▶ _Excerpt_
══════════════════════════════
# Story of My town



## Guest (Jun 8, 2004)

This is an essay I wrote describing the town where I grew up. I happened to be reading E.B. White's "Here is New York" and thought it was an excellent essay describing his feelings for New York. I love the town where I grew up and that was my inspiration for writing this essay.

                                   "Here is Grant"

    Nestled between White Bear Lake and Stillwater lies a town called Grant. Many people seeking quiet and calm outside of the Twin Cities, land in Grant. This town provides a peaceful and safe environment to raise a family and a tranquil hideaway for retirees. Grant is not too big or too small, but just the right size.
    Grant offers a small town atmosphere, yet it is only twentyfive minutes from the big city. Houses are not built on top of each other; almost every yard is an acre or more. Neighbors are shielded from each other by a wall of trees or bushes, giving people a sense of privacy. The houses are larger in size and come in a variety of styles. There are old farm houses and colonial homes with big wrap around porches. The newer homes are more contemporary but still have a classic look.
    There are many farms in Grant. Down one residential street is a stable that boards and grooms horses. The stable has one large outdoor arena where riders practice their dressage techniques. A few times a year, the stable puts on horse shows and people from all over attend. Pick-up trucks and trailers orchestrate along the sides of the road, with smaller sedans woven in creating a zigzag pattern. A small produce farm has fields of fruits and vegetables that border the main road. The produce farm also has a big pumpkin patch and in the fall around Halloween, you can go and pick out your own pumpkin. In the opposite direction is a dairy farm that has big, fenced-in pastures for the farmer's cows and goats. This farm also has corn fields that line both sides of the property and continue on across the street. In the summertime, the smell of manure is pungent in the warm, humid, and still air.
══════════════════════════════
▶ _Entries supplied_

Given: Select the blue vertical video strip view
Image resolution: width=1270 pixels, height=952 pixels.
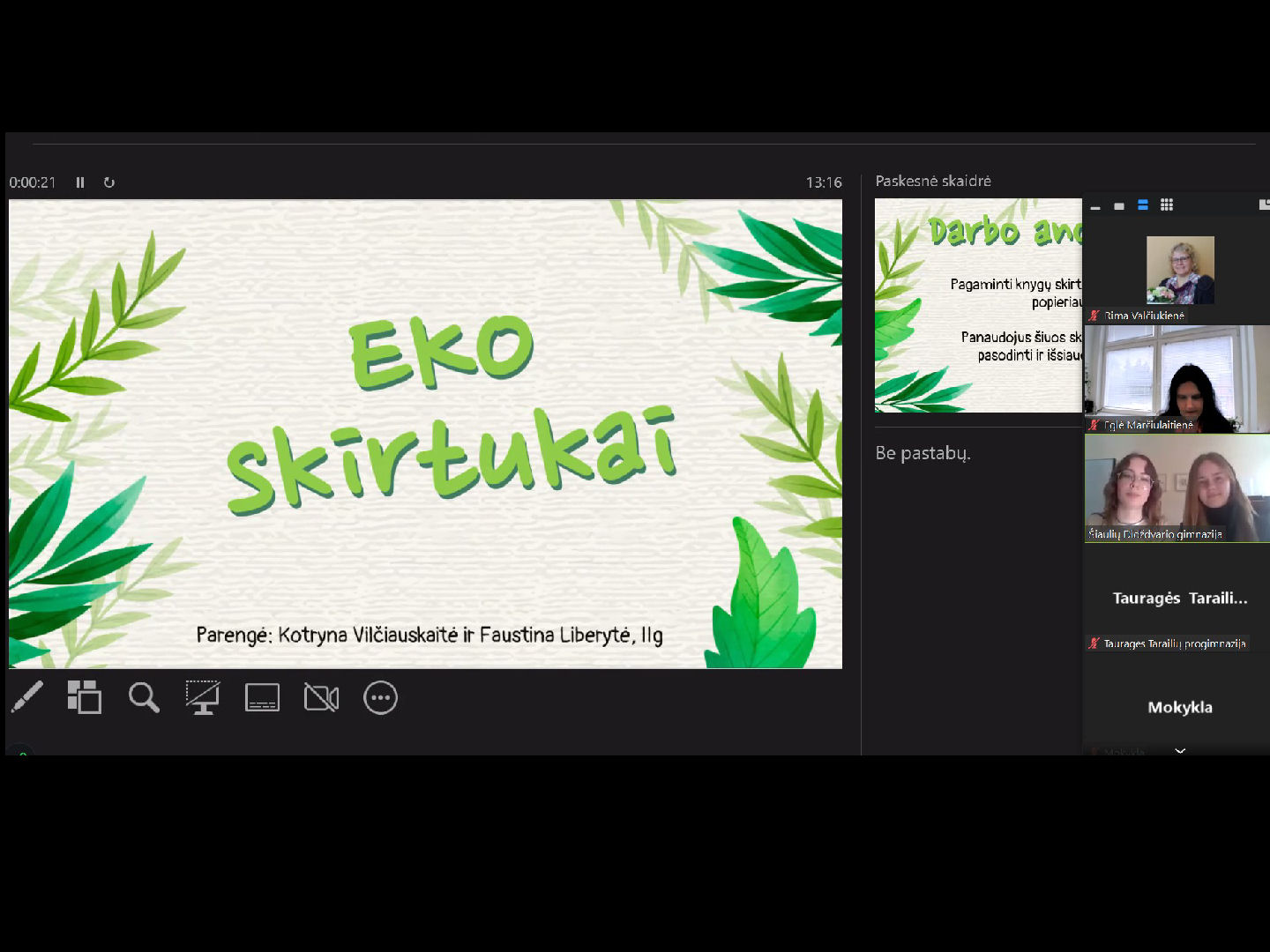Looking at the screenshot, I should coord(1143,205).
══════════════════════════════
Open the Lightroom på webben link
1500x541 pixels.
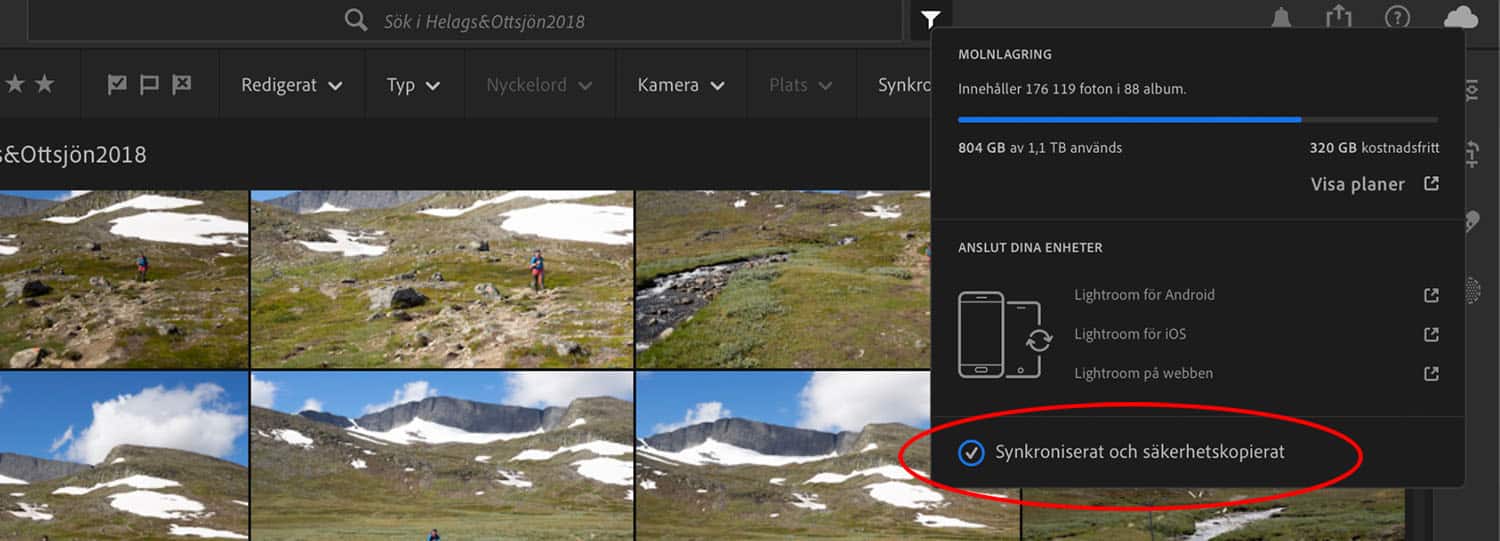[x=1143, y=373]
══════════════════════════════
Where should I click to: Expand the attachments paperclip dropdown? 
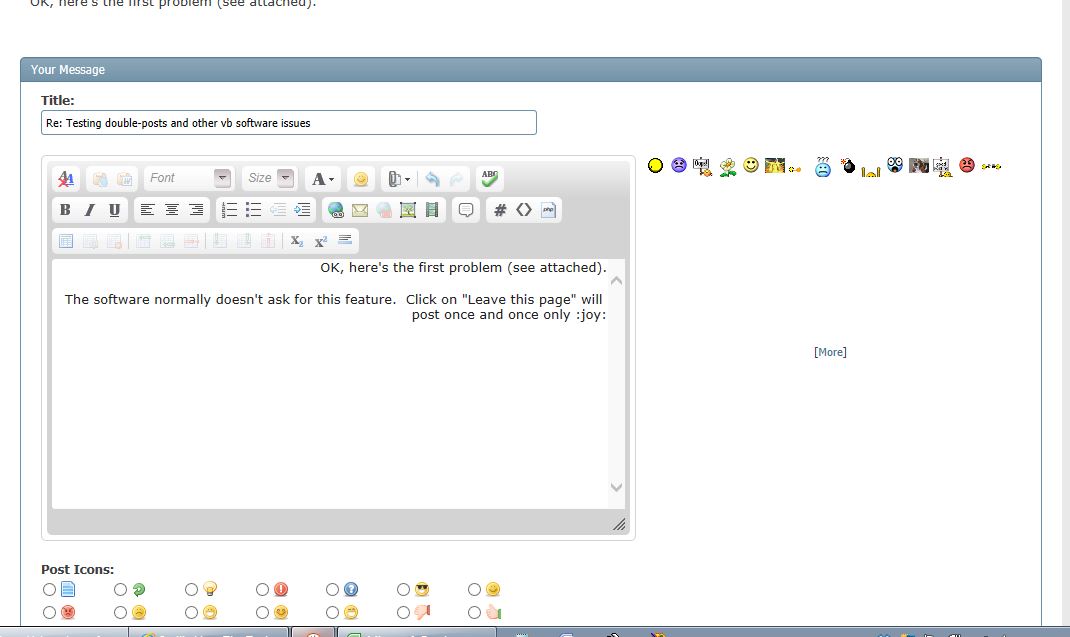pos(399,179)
══════════════════════════════
▶ _Actions to take_
- a) Write out the essay about Grant from "Nestled between White" up to and including "the right size.".
- b) According to the essay about Grant, how large is almost every yard in the town?
- c) Proceed with the essay about Grant from where it stops.
The lines above are unrelated to the essay about Grant.

▶ _Answers for the exercise_
- a)
Nestled between White Bear Lake and Stillwater lies a town called Grant. Many people seeking quiet and calm outside of the Twin Cities, land in Grant. This town provides a peaceful and safe environment to raise a family and a tranquil hideaway for retirees. Grant is not too big or too small, but just the right size.

- b) An acre or more.

- c)
    The changing of seasons is a wonderful thing to experience when you live in Grant. In the summer, the smell of freshly cut grass is forever present and lingers in the air. Lilacs and honeysuckle scents are overpowering, yet subtle. As the weather starts to get cooler, and the leaves on the trees begin to change color and fall from their branches, the smell of fall is in the air. It is hard to put your finger on one distinct odor; it is a combination of stale leaves, bonfires wood, and smoke. The aromas aren't pleasant by themselves but transposed together they're invigorating. Winter hits and snow blankets the earth like a white sheet. Snowmobiles cruise through the ditches of Grant, leaving paths for others to come. The roar of snow blowers and tractors plowing driveways hum at all hours of the day and night. In the occasion of a big snowfall in Grant, people have to wait for the snow plow to come and clear out the roads, otherwise driving is impossible. Grant's main road gets plowed first, the residential roads get plowed last, makin it hard to get anywhere.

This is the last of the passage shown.